# Learning objectives

• Calculate and interpret confidence intervals
• Confidence intervals for a population proportion
• Confidence intervals for a population mean

# 2 Statistical inference

In statistical inference we are interested in learning some quantity representing some parameter of a population. Population is large and we cannot examine all the values in the population directly. Therefore, to learn about the population parameter we take a sample of size $$n$$ from the population and use the information in the samples to draw conclusions about the population.

We can estimate population parameters by providing point estimates (single values) and interval estimates (range of values).

• For example, the proportion of the population with a given characteristic ($$p$$) can be estimated with the sample proportion ($$\hat p$$) (e.g., proportion of smokers).
• The mean of a population characteristic $$\mu$$ can be estimated with the sample mean ($$\bar x$$) (e.g., mean height of population).
• A confidence interval provides a range of plausible values for the population parameter. Values outside the confidence interval are unlikely to be the true population parameter.
• A point estimate gives the most likely value of the population parameter. A confidence interval is a range of values that is likely to contain the population parameter, and represents the precision of the point estimate.
• If we take a different sample, the value of the point estimate and the confidence interval will change.

# 3 Confidence interval

A confidence interval for an unknown population parameter provides a range of plausible values where we may find the true population parameter.
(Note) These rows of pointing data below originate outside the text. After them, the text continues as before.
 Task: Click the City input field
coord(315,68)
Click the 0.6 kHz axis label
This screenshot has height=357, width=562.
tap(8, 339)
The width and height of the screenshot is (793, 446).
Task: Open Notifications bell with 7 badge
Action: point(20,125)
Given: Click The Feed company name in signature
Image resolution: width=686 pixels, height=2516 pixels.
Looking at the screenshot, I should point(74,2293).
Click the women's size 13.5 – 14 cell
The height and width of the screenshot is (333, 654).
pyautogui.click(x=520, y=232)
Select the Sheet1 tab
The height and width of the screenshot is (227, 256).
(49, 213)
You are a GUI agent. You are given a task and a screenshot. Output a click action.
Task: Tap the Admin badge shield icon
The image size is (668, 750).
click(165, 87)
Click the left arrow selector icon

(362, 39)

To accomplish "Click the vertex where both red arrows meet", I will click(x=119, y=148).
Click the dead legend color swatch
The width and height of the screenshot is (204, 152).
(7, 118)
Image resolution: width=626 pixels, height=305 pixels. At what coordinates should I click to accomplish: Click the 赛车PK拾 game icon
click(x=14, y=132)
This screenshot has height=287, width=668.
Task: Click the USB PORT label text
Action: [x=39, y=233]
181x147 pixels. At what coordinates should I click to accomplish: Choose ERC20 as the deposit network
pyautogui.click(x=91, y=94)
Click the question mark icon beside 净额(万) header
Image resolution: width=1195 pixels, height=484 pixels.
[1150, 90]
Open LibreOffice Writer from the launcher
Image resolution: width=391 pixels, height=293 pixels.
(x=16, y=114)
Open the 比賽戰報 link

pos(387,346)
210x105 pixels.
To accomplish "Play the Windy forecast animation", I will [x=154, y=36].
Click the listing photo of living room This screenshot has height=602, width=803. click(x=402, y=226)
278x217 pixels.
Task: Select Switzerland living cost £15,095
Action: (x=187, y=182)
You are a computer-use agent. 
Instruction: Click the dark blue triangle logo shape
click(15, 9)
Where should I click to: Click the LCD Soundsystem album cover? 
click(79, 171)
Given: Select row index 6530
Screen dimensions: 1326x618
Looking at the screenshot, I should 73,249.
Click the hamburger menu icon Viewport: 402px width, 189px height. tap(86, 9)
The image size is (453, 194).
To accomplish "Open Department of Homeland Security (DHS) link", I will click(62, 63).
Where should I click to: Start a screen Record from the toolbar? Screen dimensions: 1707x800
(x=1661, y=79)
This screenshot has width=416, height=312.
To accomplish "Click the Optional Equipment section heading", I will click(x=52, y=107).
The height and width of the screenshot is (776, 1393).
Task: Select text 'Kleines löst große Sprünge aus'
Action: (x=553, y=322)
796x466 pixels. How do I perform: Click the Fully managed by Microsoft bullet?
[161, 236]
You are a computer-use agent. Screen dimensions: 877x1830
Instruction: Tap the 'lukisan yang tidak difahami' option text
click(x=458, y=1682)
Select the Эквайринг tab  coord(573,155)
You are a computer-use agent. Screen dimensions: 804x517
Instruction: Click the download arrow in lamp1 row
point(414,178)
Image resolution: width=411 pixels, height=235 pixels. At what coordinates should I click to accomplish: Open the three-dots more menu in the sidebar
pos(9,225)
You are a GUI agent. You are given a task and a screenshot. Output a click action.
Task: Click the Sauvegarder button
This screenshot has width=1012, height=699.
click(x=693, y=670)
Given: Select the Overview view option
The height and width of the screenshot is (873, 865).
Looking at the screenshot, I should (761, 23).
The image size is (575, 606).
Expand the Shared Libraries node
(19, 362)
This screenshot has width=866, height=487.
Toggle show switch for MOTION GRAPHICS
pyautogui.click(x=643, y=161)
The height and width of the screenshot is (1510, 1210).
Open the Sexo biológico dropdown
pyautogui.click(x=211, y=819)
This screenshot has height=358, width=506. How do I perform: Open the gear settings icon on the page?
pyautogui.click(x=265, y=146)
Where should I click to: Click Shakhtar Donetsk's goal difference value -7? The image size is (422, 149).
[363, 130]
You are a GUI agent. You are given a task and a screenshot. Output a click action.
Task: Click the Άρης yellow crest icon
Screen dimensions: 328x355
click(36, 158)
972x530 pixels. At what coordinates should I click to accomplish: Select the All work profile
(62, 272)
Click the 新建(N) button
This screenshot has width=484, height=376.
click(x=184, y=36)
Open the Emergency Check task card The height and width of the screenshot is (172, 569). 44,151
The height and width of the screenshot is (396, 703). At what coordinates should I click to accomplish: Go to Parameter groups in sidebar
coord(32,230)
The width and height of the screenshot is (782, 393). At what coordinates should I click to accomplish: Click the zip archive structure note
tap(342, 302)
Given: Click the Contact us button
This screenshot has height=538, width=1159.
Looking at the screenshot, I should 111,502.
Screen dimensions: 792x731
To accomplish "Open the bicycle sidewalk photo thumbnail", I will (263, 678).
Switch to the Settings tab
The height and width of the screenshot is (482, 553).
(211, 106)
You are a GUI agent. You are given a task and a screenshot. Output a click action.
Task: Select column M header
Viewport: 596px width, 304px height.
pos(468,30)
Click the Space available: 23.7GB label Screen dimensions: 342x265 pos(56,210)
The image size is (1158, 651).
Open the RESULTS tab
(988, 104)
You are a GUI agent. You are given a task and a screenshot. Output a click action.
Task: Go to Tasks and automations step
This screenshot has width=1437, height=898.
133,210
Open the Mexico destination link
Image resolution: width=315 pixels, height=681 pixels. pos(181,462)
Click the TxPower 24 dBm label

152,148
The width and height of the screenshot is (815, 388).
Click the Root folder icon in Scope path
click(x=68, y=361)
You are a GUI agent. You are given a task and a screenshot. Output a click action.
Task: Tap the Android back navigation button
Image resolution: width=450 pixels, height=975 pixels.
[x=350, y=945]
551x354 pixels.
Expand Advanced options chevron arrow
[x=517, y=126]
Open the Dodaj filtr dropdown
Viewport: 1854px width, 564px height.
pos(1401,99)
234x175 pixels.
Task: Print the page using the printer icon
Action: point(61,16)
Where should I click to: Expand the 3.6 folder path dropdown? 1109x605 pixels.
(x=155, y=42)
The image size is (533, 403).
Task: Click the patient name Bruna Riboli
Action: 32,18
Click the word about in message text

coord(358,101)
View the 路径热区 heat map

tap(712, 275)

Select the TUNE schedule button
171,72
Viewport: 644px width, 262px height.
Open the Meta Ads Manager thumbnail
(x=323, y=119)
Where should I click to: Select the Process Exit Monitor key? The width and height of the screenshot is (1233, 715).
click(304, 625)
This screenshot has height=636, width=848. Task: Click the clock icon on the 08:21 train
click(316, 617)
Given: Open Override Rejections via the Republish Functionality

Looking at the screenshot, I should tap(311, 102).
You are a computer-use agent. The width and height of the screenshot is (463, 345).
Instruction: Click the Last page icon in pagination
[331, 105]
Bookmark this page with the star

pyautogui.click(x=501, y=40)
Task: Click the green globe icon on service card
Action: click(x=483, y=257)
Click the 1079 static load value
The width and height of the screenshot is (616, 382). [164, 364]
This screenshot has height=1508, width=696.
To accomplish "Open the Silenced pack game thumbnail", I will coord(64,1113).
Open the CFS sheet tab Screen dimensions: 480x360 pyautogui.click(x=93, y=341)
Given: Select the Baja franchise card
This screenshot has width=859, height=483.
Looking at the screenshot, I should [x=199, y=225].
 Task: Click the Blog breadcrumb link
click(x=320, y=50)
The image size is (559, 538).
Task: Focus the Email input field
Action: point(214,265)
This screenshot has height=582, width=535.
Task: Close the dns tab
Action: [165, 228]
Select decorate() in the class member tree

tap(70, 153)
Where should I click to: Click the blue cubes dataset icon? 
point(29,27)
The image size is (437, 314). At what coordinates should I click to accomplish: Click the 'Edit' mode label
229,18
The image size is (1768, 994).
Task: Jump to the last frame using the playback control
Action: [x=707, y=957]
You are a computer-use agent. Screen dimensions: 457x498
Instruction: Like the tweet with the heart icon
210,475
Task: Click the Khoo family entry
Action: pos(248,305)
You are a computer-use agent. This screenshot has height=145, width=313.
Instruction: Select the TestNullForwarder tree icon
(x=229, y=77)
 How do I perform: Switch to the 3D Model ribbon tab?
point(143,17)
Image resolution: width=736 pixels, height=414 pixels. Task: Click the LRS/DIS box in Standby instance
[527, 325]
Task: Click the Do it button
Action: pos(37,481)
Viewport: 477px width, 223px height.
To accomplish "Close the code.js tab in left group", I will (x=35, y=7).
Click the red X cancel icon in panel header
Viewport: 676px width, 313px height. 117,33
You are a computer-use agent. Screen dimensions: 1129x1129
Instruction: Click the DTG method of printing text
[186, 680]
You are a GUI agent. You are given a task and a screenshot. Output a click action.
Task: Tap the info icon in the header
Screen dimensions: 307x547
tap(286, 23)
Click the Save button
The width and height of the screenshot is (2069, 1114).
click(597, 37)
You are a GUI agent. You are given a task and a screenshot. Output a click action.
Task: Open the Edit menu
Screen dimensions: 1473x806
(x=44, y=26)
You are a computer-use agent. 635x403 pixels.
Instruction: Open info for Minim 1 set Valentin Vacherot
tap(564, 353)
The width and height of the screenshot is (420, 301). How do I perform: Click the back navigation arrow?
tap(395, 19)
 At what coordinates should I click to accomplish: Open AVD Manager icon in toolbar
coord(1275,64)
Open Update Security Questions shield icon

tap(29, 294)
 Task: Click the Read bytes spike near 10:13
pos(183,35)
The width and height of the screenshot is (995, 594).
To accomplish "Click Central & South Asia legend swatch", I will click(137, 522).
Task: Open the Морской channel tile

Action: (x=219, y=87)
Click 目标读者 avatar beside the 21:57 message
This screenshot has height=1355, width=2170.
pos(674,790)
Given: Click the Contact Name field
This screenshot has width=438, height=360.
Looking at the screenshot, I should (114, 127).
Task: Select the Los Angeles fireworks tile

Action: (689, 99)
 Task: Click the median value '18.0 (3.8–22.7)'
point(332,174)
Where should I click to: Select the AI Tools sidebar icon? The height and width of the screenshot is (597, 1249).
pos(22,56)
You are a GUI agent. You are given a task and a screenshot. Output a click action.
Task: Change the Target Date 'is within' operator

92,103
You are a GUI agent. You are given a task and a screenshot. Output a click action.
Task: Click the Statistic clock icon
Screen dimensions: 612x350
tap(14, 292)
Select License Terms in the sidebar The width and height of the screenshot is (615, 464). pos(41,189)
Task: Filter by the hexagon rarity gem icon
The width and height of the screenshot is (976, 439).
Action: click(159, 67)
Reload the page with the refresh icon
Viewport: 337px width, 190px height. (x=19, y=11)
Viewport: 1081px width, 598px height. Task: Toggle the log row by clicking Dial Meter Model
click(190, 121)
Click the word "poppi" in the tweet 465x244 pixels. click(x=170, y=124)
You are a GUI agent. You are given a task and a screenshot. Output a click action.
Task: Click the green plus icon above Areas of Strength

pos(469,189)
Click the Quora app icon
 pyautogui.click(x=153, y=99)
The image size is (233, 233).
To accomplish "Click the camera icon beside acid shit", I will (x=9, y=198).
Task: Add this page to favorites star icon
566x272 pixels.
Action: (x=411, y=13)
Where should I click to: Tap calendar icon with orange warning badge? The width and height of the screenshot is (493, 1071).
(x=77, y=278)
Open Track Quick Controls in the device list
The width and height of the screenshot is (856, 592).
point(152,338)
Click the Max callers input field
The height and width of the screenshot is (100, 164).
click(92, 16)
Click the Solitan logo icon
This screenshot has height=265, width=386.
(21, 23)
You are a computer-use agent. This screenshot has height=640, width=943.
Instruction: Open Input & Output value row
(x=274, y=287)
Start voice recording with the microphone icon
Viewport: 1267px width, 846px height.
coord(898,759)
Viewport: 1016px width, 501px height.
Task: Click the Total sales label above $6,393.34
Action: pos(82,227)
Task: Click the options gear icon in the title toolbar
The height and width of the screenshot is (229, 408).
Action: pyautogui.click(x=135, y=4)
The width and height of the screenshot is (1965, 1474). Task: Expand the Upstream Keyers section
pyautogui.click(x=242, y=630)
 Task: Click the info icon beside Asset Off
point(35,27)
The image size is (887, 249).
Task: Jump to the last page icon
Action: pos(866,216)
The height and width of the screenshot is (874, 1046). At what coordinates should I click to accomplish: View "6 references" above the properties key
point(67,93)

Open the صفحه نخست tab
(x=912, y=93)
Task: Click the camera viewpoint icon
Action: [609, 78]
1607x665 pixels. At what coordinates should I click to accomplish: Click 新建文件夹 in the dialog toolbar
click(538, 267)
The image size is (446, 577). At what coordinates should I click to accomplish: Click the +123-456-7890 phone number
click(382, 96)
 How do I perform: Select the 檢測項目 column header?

A $$(c \times 100)$$% confidence interval for a population parameter $$\mu$$ based on observations $$X=(X_1, \ldots, X_n)$$ is a pair of statistics $$A(X)$$ and $$B(X)$$ such that

$P(A(X)\leq \mu \leq B(X))=c$ Note the values of $$A(X)$$ and $$B(X)$$ change with each sample.

Confidence level $$c = 1 - \alpha$$ and significance level $$\alpha = 1- c$$.

Interpretation:

• If we construct a 95% confidence interval for a population parameter, we are 95% confident that the population parameter is within the interval.
• If we take many samples of size $$n$$ from the population, and calculate the 95% CIs for each sample, then 95% of these CIs will contain the true population parameter.

Construct a confidence interval

• Select a confidence level $$c$$ that describes the uncertainty of the sampling method. Common confidence levels are 95% and 90%

• Identify a sample statistic that is used to estimate the population parameter. For example, the sample mean ($$\bar X$$) to estimate the population mean ($$\mu$$), or the sample proportion ($$\hat P$$) to estimate the population proportion ($$p$$)

• Identify the sampling distribution of the sample statistic and the standard error (SE)

• Specify the confidence interval as

$\mbox{sample statistic \pm critical value \times SE}$

• Sample statistic (e.g., $$\bar X$$, $$\hat P$$)
• Critical value (e.g., $$z^*$$, $$t^*(n-1)$$). The critical is the value such that the area between -(critical value) and (critical value) of the sampling distribution corresponds to the confidence level $$c$$. The critical value measures the number of SE to be added and subtracted from the sample statistic in order to achieve the desired confidence level
• Standard error SE is the standard deviation of the sampling distribution of the sample statistic
• The margin of error is the critical value $$\times$$ SE

# 4 Confidence interval for a proportion

A $$(1-\alpha) \times 100$$% confidence interval for the population proportion $$p$$ is

$\hat P \pm z^* \times SE = \hat P \pm z^* \times \sqrt{\hat P(1-\hat P)/n}$

where $$z^*$$ is the value such that $$\alpha/2$$ of the probability in the standard normal distribution is below $$z^*$$

The conditions required to construct the confidence interval are

1. Sample observations are independent (e.g., are from a random sample)
2. There are at least 10 successes and 10 failures in the sample (i.e., $$n \hat p \geq 10$$ and $$n(1- \hat p)\geq 10$$)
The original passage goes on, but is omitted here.